To life, Baby Jane 


Fiddler on the Roof
Beef & Boards Dinner Theatre
Directed by Adrienne Doucette
Through Nov. 21
Ron Spencer dons drag for the latest Film Noir offering at Theatre on the Square.

So, if you are thinking, “Another Fiddler?” well, I have to admit that’s what I was thinking, too. But after seeing the show, I have to say that it was worth seeing again — even for the umpteenth time. Beef & Boards presents a lovely, touching rendition of the musical classic.

The cast is awash in lovely voices. The opening number, “Tradition,” comes in strong from the ensemble, and it sets the tone for the rest of the show. Favorite songs are done with panache, such as a lovely “Matchmaker” and a fun rendition of “The Dream.”

Taking center stage as Tevye is Douglas E. Stark. What he lacks in songcraft he makes up for in character. Loveable and charming, his Tevye is the quintessential poppa, with heart. His wife Golde, well-played by Joellyn Young, is a persevering woman who complements Stark’s Tevye.

The daughters that sing — Pamela Shandrow as Tzeitel, Kristen J. Smith as Hodel and Catherine M. Peterson as Chava — are exceptional, also. And Chava’s match, Dominic Sheahan-Stahl as Fyedka, wows the audience with an elongated and well-pitched note in “To Life.”

The show is enchantingly done and energetic — even more impressive because I saw it Sunday night, after the cast had already run through it for the matinee performance.

A classic well-done is worth seeing again — and it’s family-friendly fare. B&B’s Fiddler will run through Nov. 21; 9301 N. Michigan Road, 872-9664.

Whatever Happened to Baby Jane
Theatre on the Square
Directed by Ron Spencer
Through Oct. 30

Take it as a spoof or on its own, but Troy Longest’s adaptation of the 1962 black and white movie Whatever Happened to Baby Jane is just strange.

Theatre on the Square annually features its artistic director, Ron Spencer, in drag for its Film Noir offering, and this year he returns to the part that started it all: washed-up child actress Baby Jane Hudson.
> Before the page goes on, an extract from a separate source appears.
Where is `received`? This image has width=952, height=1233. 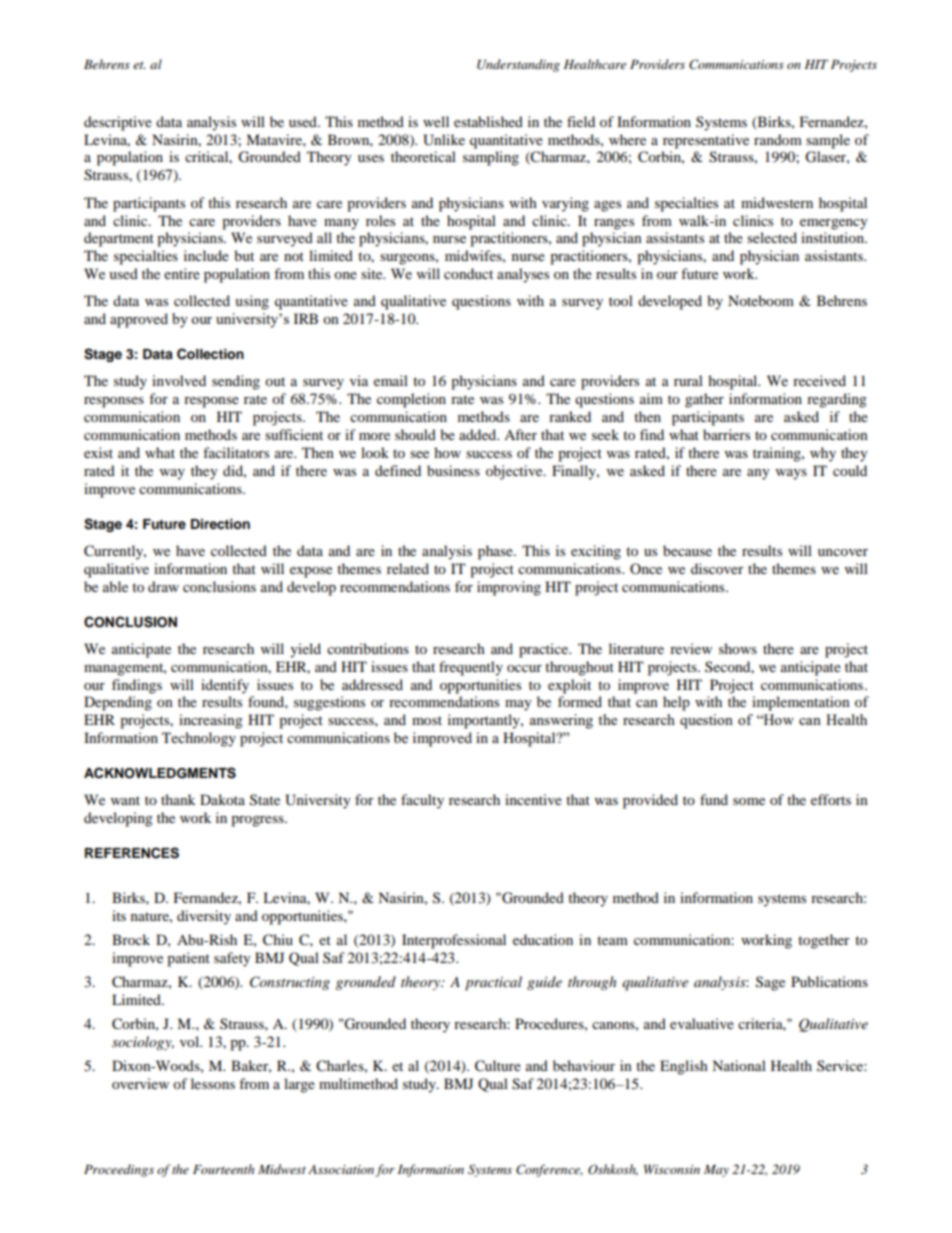 received is located at coordinates (819, 380).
To re-create the feel of the movie, the set and actors are awash in grey tones — although why some actors aren’t sporting the white face paint is a mystery. The set itself is quite an accomplishment. Coming in, the walls are draped in black fabric, but the sheets come down to reveal a two-level set with swinging doors for scenery changes. Kudos to TOTS and Michael Swinford for creating a great space for the action.

Constance Macy also returns to play opposite Spencer as Jane’s famous sister Blanche. Both do solid work — almost too solid. Traditionally, the Film Noir offerings are send-ups of the movie being taken on, but here, you actually leave the theater without feeling like you have seen a comedy per se. Sure, jokes are thrown in, and some of the best are when Spencer ad libs, but overall, and especially in the first act, things seem remarkably dry. The dark atmosphere of the story overwhelms the intended ridiculous situations — even with Spencer’s makeshift breasts getting tortured repeatedly. A little more jesting would have been welcome.